Mechanisms Of Drug Action

a. Receptor Site Theory. A drug that finally enters a cell may produce an effect. It is able to produce this effect by a variety of complex biochemical processes. Most of the processes can be simplified into one explanation of the mechanism of drug action known as the receptor-site or "lock and key" theory. This theory states that a drug (the key) combines with a receptor-site (the lock) to produce a pharmacological effect. Drugs that will fit into the receptor-site are said to have an "affinity" for that receptor-site. Only drugs that fit into the receptor-site will produce a pharmacological response. Figure 3-5 visually represents the receptor-site theory.

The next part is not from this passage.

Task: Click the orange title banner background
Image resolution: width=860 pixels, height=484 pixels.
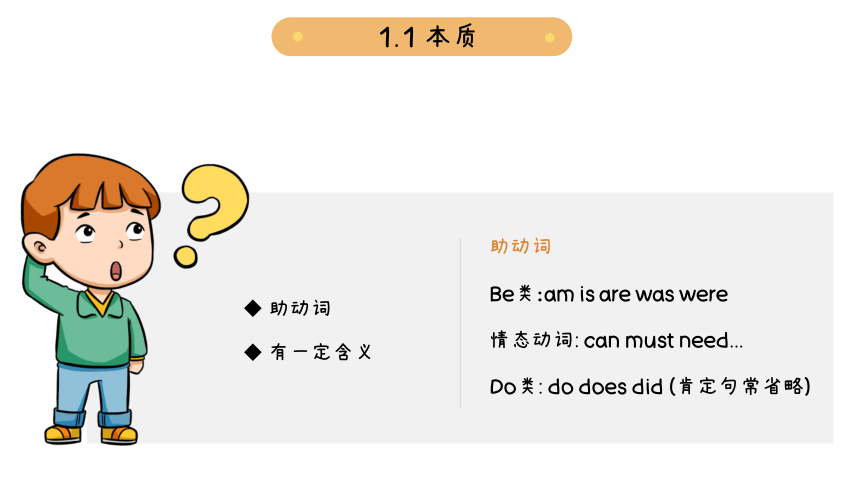Action: (x=422, y=37)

b. Chemical Structure Activity Relationship. As a review, drug molecules have specific chemical structures. The chemical structure of a drug will determine if a drug molecule (the key) will fit into the receptor-site (the lock) and produce a pharmacological effect. For example, whether the hydroxyl (OH-) group is on the left or right side of the molecule or is at a 520 angle with the molecule can determine whether the "key" will fit the "lock." This is referred to as chemical structure activity relationship. From this, we can say that drugs that are similar in composition and chemical structure may have similar effects. The chemical structure of a drug can be altered with no effect upon the pharmacological effect the drug produces. However, the change in the chemical structure of the drug molecule can increase or decrease its side effects. Further, the modification of a drug molecule can influence its pharmacological actions. Therefore, the modification of a drug's molecular structure can result in the formation of a drug that can produce a desired pharmacological effect with a significantly lower dose and with an accompanying decrease in undesired side effects.

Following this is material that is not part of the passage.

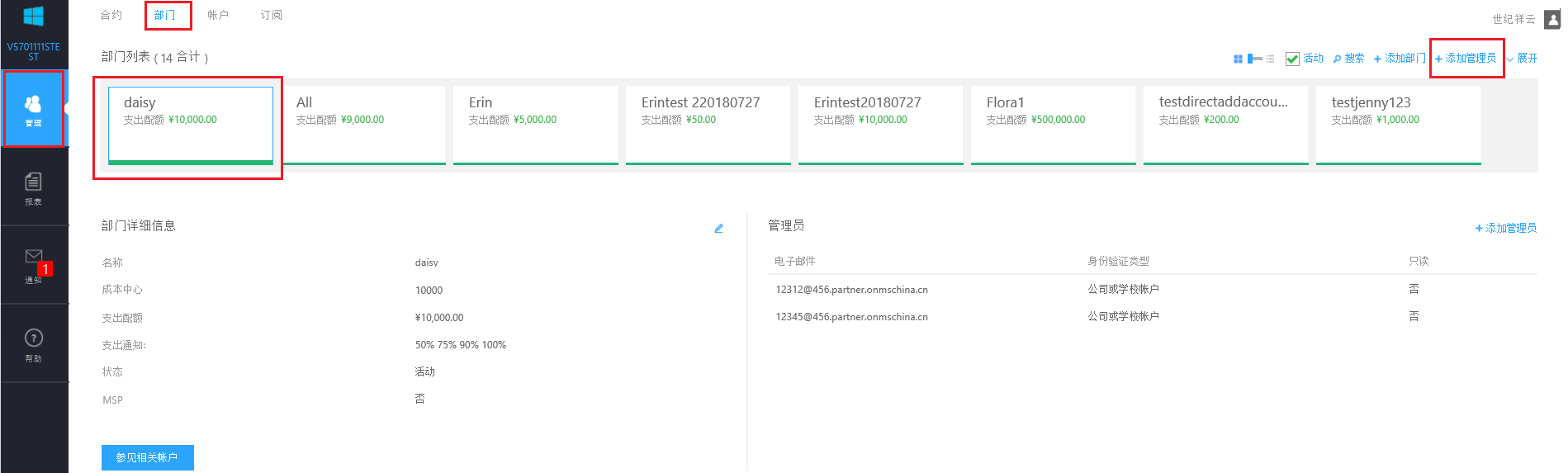Open 管理 (Manage) section in sidebar
Screen dimensions: 1568x473
click(33, 109)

Figure 3-5. The receptor-site theory.

c. Antagonists. Antagonists are drugs that will or reverse block the action of other drugs. There are two types of antagonists: competitive and physiological.

(1) Competitive antagonists. Competitive antagonists combine with the receptor-site and prevent another drug from combining with the receptor-site. A competitive antagonist does not displace a drug at the receptor-site. Figure 3-6 illustrates the concept of a competitive antagonist.

Figure 3-6. A competitive antagonist.

(2) Physiological antagonists. Physiological antagonists reverse the action of the drug by acting on a different receptor-site to cause a different physiological effect.